Salauds de juges rouges !...
Pour avoir voulu emmener ses étudiants à Calais travailler sur les migrants, l’enseignante en classe préparatoire a subi un déferlement de haine en ligne en novembre 2022. Ce mardi 9 juin, plusieurs responsables d’extrême droite poursuivis en diffamation ont été relaxés.
Les manières de prendre la lumière sont multiples. Des anonymes se retrouvent parfois sous les projecteurs sans rien demander à personne. Des moments de basculement. Ça peut être joyeux. Sophie Djigo, elle, a connu le pire. La philosophe et enseignante en classe préparatoire dans le Nord a subi un cyberharcèlement XXL, en novembre 2022, après avoir proposé un «projet pédagogique autour de l’exil et des migrations» à Calais. Les élèves devaient être initiés à l’ethnographie dans le cadre d’un projet consacré aux frontières. La sortie a été annulée face à l’ouragan.
La fachosphère a fait fuiter ses coordonnées personnelles. Des commentaires racistes, sexistes et des menaces sont tombés comme des grêlons.
Un cauchemar :
arrêt de travail, protection policière, famille en panique. Un quotidien chamboulé. Elle a été mutée dans la foulée dans un autre lycée de la région.
Ses étudiants ont été victimes de la situation par ricochets. Ils étaient «complètement sonnés», se souvient l’enseignante. Ils lui ont témoigné de la sympathie et du soutien, mais que pouvaient-ils faire de plus face à la vague ? Comment l’enseignante pouvait-elle se relever ? Plus de trois années ont défilé. Posée dans une brasserie, à Roubaix, Sophie Djigo, 43 ans, sirote un café allongé. Son dernier livre publié, La solidarité n’est pas un crime (Ed Textuel), est près de sa main gauche.
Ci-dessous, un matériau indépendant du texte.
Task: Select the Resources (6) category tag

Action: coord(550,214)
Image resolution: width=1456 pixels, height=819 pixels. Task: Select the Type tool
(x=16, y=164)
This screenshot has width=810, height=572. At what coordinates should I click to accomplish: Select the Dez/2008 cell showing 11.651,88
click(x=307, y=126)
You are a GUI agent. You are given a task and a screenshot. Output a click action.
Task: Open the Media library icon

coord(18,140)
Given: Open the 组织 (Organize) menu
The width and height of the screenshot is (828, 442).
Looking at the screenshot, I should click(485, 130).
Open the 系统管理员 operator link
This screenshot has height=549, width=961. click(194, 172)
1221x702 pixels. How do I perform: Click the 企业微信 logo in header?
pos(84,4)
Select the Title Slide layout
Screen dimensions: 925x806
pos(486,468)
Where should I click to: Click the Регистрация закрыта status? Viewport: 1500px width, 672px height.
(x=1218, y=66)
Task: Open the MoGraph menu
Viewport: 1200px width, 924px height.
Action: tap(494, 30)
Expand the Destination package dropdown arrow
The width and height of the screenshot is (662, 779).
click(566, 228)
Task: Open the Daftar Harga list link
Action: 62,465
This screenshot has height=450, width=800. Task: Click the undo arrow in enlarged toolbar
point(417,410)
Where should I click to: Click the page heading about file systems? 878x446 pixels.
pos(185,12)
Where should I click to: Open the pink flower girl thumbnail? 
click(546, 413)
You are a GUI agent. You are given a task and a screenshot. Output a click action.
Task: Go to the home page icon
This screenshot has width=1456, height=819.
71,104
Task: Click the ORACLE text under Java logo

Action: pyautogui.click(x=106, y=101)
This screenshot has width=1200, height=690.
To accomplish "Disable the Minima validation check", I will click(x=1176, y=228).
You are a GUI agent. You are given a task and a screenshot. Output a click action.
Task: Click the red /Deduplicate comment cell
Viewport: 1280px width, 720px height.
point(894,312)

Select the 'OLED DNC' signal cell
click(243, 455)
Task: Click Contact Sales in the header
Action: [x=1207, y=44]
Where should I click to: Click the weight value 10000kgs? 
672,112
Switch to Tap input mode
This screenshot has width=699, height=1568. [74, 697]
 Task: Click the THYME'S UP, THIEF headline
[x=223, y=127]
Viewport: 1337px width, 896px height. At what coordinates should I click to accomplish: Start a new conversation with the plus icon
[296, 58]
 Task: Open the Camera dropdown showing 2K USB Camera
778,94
Elle est toujours philosophe et enseignante en classe préparatoire. Elle attend une décision de justice. Elle a gagné une première fois cette année – cinq personnes ont été condamnées à des peines de cinq à huit mois de prison avec sursis pour cyberharcèlement –, mais la suite est plus symbolique à ses yeux. Elle a poursuivi en diffamation neuf personnalités qui ont dénoncé publiquement son projet scolaire en l’accusant de livrer de la «propagande» pour le «grand remplacement».
Ils ont été jugés en mars.
Parmi eux, Eric Zemmour, des cadres du Rassemblement national des Hauts-de-France, dont le député Alexandre Dufosset, le sénateur Joshua Hochart, et des responsables du site Riposte laïque.
Ils ont été relaxés par le tribunal ce mardi 9 juin. Sophie Djigo élargit la focale pour dessiner une réponse qui dépasse sa «petite» personne. «Nous avons traversé des moments difficiles avec ma famille. Je ne peux pas oublier les fêtes de Noël sous protection policière», dit-elle. «
’Jespérais leur condamnation mais j’ai perdu, constate-t-elle encore, amère, ce mardi. L’extrême droite a donc le droit d’accuser des enseignants d’endoctriner leurs étudiants et de les exposer à la violence.»
La philosophe ne tombe pas du ciel.
Les mots «danger» et «extrême droite» ont toujours été associés comme des jumeaux dans son esprit. Le changement est ailleurs. «La menace est intellectuelle depuis des années mais elle est devenue plus concrète. Je frissonne à chaque fois que je vois des attaques et des crimes racistes.» Le même sentiment à chaque drame : elle aurait pu en être «la cible» alors qu’elle n’a rien «fait de mal».